Migration is burning issue in EU election campaign

Migration is burning issue in EU election campaign

BRUSSELS – Agence France-Presse
Migration is burning issue in EU election campaign

Migration is resurfacing as a hot topic in the election campaign for the new European Parliament after sowing discord across the EU throughout the outgoing legislature’s five-year term.

In order to shed light on the debate, here are figures ranging from the number of foreigners in the European Union to requests for asylum received by the 28-nation bloc.

In all, around 7.5 percent of the more than 510 million people in the EU did not hold the citizenship of the country where they lived as of January 1, 2017, according to Eurostat.

Among them were 21,6 million people, or 4.2 percent of the whole bloc, who had the nationality of a non-EU country, according to the European statistics office. Some 16.9 million were citizens of another EU country.

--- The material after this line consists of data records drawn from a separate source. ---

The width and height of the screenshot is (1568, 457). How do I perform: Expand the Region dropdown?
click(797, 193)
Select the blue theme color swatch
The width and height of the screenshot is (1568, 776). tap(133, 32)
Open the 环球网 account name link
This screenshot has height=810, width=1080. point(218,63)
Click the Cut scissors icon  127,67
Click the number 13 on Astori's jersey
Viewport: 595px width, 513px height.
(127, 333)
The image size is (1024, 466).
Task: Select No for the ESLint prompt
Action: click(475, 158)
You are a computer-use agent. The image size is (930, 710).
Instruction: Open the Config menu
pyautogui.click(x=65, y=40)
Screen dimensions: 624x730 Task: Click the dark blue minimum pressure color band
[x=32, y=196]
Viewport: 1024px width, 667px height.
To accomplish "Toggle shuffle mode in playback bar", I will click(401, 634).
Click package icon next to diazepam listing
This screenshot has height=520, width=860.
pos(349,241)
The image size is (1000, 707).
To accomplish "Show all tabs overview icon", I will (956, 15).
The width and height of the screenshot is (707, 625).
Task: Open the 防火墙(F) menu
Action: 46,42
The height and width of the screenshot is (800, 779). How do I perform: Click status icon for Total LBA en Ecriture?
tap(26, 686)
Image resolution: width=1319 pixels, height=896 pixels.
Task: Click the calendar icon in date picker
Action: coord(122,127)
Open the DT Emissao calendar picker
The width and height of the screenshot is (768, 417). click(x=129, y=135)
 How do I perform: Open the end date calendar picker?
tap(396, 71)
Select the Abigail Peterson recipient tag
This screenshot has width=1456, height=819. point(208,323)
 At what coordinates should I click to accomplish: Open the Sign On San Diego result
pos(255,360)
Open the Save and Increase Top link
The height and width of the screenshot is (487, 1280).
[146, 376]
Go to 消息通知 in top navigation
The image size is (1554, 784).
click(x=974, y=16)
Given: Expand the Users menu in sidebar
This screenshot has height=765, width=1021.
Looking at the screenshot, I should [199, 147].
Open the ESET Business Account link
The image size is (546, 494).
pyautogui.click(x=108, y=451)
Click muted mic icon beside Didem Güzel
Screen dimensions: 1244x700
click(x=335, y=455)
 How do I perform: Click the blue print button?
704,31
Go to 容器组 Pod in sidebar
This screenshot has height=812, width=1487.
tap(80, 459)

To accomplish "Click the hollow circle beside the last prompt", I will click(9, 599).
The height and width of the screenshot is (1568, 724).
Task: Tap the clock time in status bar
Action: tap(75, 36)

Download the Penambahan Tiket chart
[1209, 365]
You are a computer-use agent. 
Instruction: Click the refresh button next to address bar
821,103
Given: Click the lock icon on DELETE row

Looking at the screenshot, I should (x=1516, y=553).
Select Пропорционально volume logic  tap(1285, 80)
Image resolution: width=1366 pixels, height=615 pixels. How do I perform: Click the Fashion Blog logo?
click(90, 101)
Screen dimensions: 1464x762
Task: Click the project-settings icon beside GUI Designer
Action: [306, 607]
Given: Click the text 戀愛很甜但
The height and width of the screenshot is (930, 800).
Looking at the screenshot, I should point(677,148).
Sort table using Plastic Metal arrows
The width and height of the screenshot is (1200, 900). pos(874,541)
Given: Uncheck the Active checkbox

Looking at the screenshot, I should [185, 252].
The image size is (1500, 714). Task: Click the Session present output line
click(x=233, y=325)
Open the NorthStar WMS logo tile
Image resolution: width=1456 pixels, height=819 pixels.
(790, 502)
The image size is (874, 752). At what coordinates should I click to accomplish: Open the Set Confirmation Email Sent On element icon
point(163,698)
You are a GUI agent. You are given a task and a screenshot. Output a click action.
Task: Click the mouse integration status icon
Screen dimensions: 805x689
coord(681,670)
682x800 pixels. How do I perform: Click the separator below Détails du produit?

Germany led the way in welcoming non-nationals, with 9.2 million people, followed by the United Kingdom with 6.1 million, Italy five million and France 4.6 million.

Luxembourg accounted for the highest proportion of foreigners who made up 48 percent of its population. Poland and Romania accounted for the least, at less than 0.6 percent each.

EU countries can grant residence permits to nationals of third countries to allow them to work, study or even receive asylum.

Some 3.1 million new permits were issued in 2017, according to Eurostat. Poland gave out the highest number, some 683,000, followed by Germany with 535,000, Britain 517,000 and France, 250,000.

In 2017, Ukrainians received the highest number of third-country permits, at 662,000 — ahead of Syrians, who received 223,000, and Chinese, who got 193,000.

In 2015, the EU experienced an unprecedented surge in migration via the Mediterranean Sea, most of them fleeing war and instability, particularly in Syria.

The UN’s International Organization for Migration said there were more than one million, including more than 850,000 who entered Europe via Greece.

Some 56 percent of them came from Syria, 24 percent from Afghanistan and ten percent from Iraq.

However, arrivals steadily decreased afterward. In 2016, the numbers dropped to just over 363,000 by sea and 20,000 by land.

Total arrivals plunged again to 187,000 in 2017 and to 144,000 in 2018, when Spain became the main entry point to Europe with 65,000 crossing its borders.

For 2019 so far, the IOM recorded around 18,000 arrivals in the bloc from January until mid-April.